Ever since the arrival of Bitcoin in October 2008, the financial world has seen a revolution like never before. In many fundamental ways, cryptocurrency has questioned and changed significant fundamental factors in the financial sector. This does not only relate to fundamental, social or even policial subjects, but the way that exchanges operate and the way trading instruments have developed as well. In this article we will shed some light onto the invention that has changed trading forever.
Traditional markets vs Crypto currencies:
One of the most popular ways of trading cryptocurrencies is trading the futures markets. Futures enable traders to trade the assets underlying value without having the need to hold the actual assets. Therefore futures can also be traded on leverage. Futures are not unique to crypto markets. The way that they function however, differs greatly.
A key feature of traditional futures contracts is that there is an expiration date tied to it. Typically, traditional futures contracts expire on a monthly or quarterly basis. Whenever a contract expires, a process known as settlement begins. At the settlement date, the contract price converges with the underlying spot price, and all open positions expire and are closed. The amount of which the price diverges is what makes up a loss or a win on settlement date.
Cryptocurrency has brought over the futures markets to this new and revolutionary space, allowing people to trade on leverage, and invest without having the need to own the underlying asset, allowing for great flexibility.

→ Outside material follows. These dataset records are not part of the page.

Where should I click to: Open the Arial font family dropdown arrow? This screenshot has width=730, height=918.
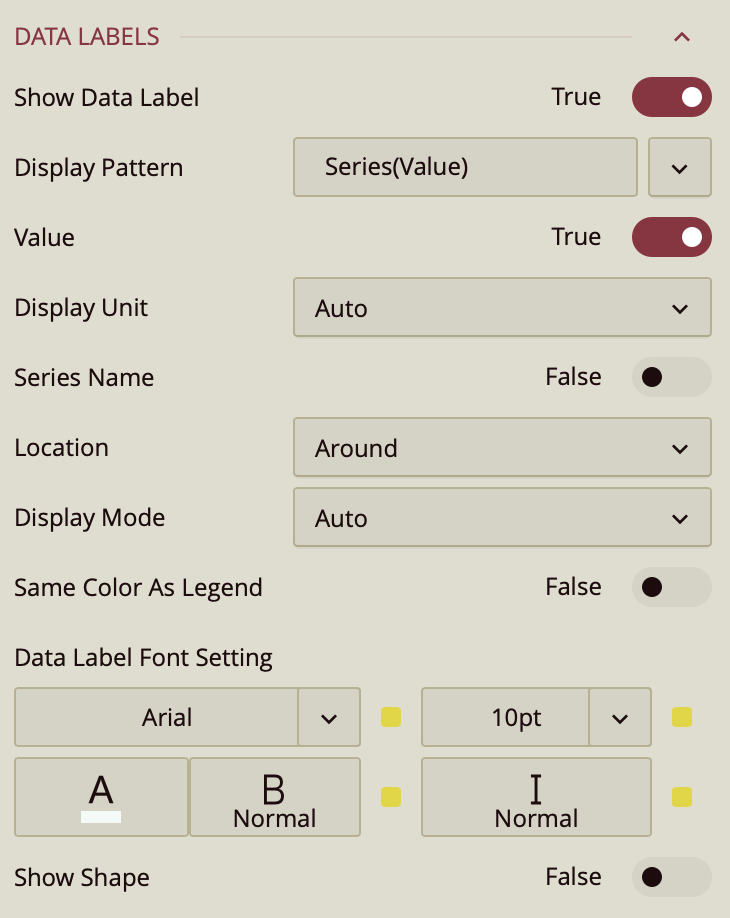329,718
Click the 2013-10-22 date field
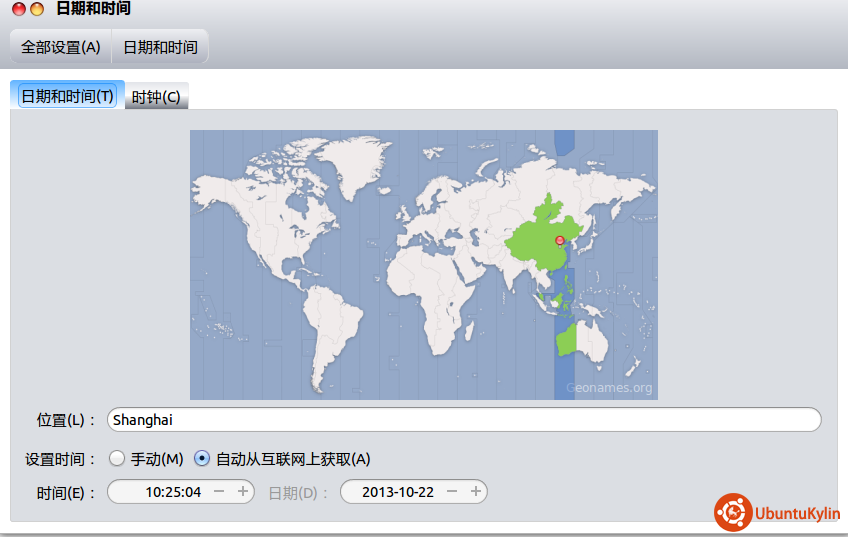Screen dimensions: 848x537 (x=397, y=492)
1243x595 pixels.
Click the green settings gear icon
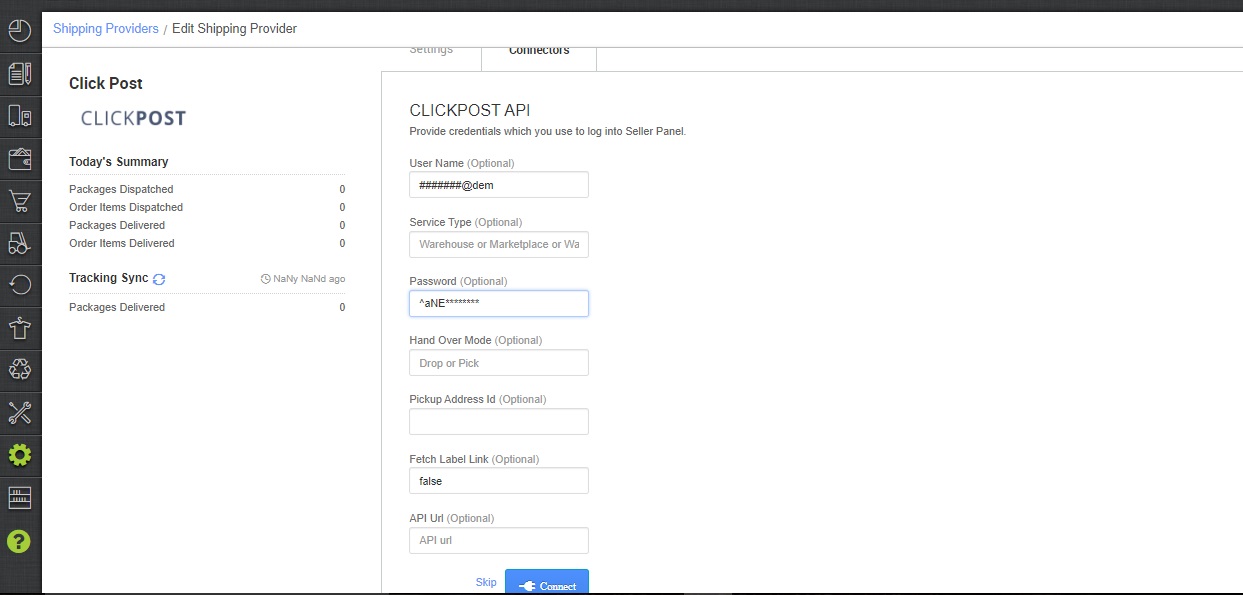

However, while taking all the good things from futures, it made it even better!
Perpetual futures were first proposed by economist Robert Shiller in 1992, to enable derivatives markets for illiquid assets. However, perpetual futures markets have only developed for cryptocurrencies, following their introduction in 2016 by BitMEX, and have since then become the norm in trading futures in the crypto industry.
Unlike conventional futures, perpetual futures allow traders to hold positions without an expiry date and therefore, eliminates their need to keep track of various settlement dates. For instance, a trader can keep a short position to perpetuity unless he or she gets liquidated. As a result, trading perpetual contracts have become very similar to trading pairs on the spot market, but with all the benefits that futures have to offer included.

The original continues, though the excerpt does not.